O esforço que tive para dizer isto foi muito pequeno: provavelmente, queimei um décimo de caloria ou menos. Quase nada. Mas pensem na quantidade de dinheiro que poupei dizendo isto em vez de realizar isto como uma experiência -- que seria a outra alternativa. Teria de ter gasto triliões e triliões de dólares num programa espacial para ser capaz de lançar uma bandeja até Saturno. Teria gasto triliões de dólares em engenharia genética para nos transformarmos em polvos, já para não falar do dinheiro que teria de gastar com lições de samba.
O que eu fiz foi, com alguns estalidos da minha língua, poupar triliões e triliões de dólares. É esta a magia dos símbolos. Símbolos, letras, utilizam esta pequena parte do universo que controlamos para nos referirmos a tudo aquilo que não temos o poder de realizar.
Claro que, na RV, as coisas seriam diferentes. Na RV, se a minha visão deste novo tipo de programa acontecer e se uma geração de crianças crescer com o domínio deste novo tipo de programas e tudo se combinar, então haverá uma alternativa. Aí, posso mesmo criar a experiência do polvo e de Saturno, e as outras pessoas poderão modificá-la ou adicionar este ou aquele elemento, tornando-a numa intersecção gigante das imaginações, num gigantesco sonho colectivo. Para mim, isto é uma visão maravilhosa de um jogo infinito.
Temos que ter alguns objectivos. Pode ser que, daqui a um tempo, toda a gente esteja disposta a apostar na exploração do espaço mas, por enquanto, parece que o espaço é um sítio bastante enfadonho, um molho de pedras todas muito parecidas umas com as outras a flutuar no vácuo, tudo muito decepcionante.
Suicídio em massa ou utopia
Se tiverem um grupo de crianças sem nada para fazer em todo o Verão e as fecharem numa casa, elas endoidecem. As crianças têm que ter algo para fazer e, para mim, passa-se exactamente a mesma coisa com a humanidade neste planeta.

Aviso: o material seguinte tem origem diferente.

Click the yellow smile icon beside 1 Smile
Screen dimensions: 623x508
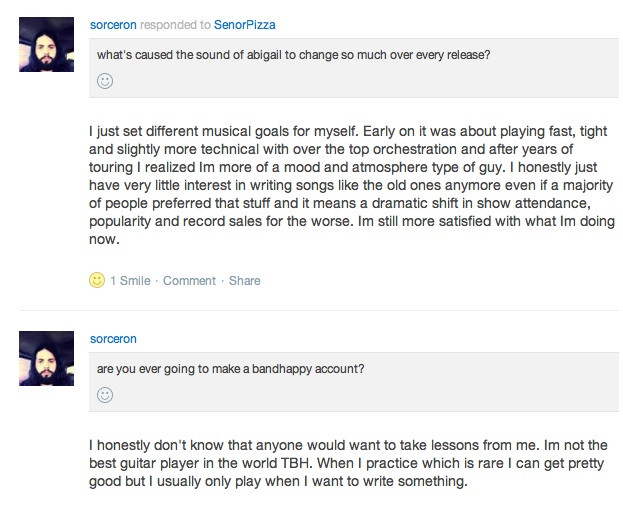pos(97,281)
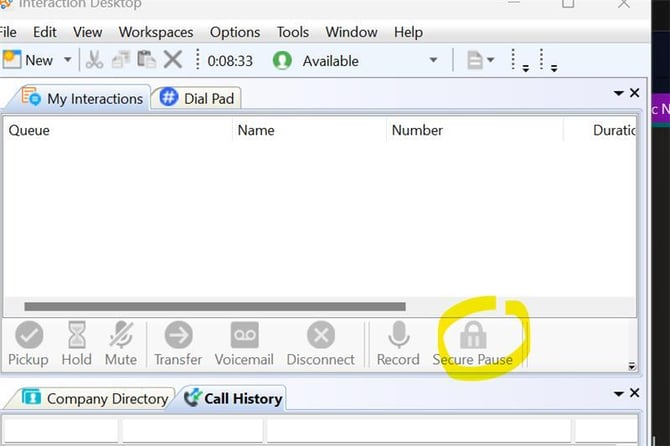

Temos que ter algo para fazer ou endoidecemos, temos que ter um projecto qualquer. Para mim, este é o exemplo perfeito desse tipo de projecto. É um desafio muito difícil, pode levar imenso tempo e é inofensivo.
O projecto dos utópicos do século XIX foi tentarem construir um mundo perfeito e, para tal, desenvolveram ideias muito tontas sobre o que era a pessoa ideal. Todo o projecto era muito absurdo porque eles não se preocupavam com a sobrevivência da humanidade. Para eles, a utopia era apenas um «hobby» ou uma louca busca intelectual.
Para nós, acho que a utopia é uma questão de sobrevivência. Penso que não há realmente muitas alternativas entre o suicídio em massa e a utopia. Penso que qualquer coisa que nos possa distrair do suicídio colectivo tem de ser algo de maravilhoso, tem de ser uma utopia.
Penso que esse é o novo objectivo tanto da ciência como da arte: afastar-nos do suicídio em massa. É o nosso repto moral extremo e acontece que é um desafio que pode ser conduzido com grande alegria e beleza.
(A primeira parte desta conferência foi publicada no número anterior de COMPUTADORES).